This article is part of the supplement: Selected articles from the IEEE International Conference on Bioinformatics and Biomedicine 2010
Gene Cluster Profile Vectors: a method to infer functionally related gene sets by grouping proximity-based gene clusters
School of Informatics and Computing, Indiana University, 150 S Woodlawn Ave, Bloomington, IN 47405, USA
BMC Genomics 2011, 12(Suppl 2):S2 doi:10.1186/1471-2164-12-S2-S2Published: 27 July 2011
Proximity-based methods and co-evolution-based phylogenetic profiles methods have been successfully used for the identification of functionally related genes. Proximity-based methods are effective for physically clustered genes while the phylogenetic profiles method is effective for co-occurring gene sets. However, both methods predict many false positives and false negatives. In this paper, we propose the Gene Cluster Profile Vector (GCPV) method, which combines these two methods by using phylogenetic profiles of whole gene clusters. The GCPV method is, currently, the only genome comparison based method that allows for the characterization of relationships between gene clusters based profiles of individual genes in clusters.

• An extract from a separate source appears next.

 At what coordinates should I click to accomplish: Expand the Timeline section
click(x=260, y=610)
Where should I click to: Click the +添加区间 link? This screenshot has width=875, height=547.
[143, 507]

The GCPV method groups together reasonably related operons in E. coli about 60% of the time. The method is not sensitive to the choice of a reference genome set used and it outperforms the conventional phylogenetic profiles method. Finally, we show that the method works well for predicted gene clusters from C. crescentus and can serve as an important tool not only for understanding gene function, but also for elucidating mechanisms of general biological processes.
The GCPV method has shown to be an effective and robust approach to the prediction of functionally related gene sets from proximity-based gene clusters or operons.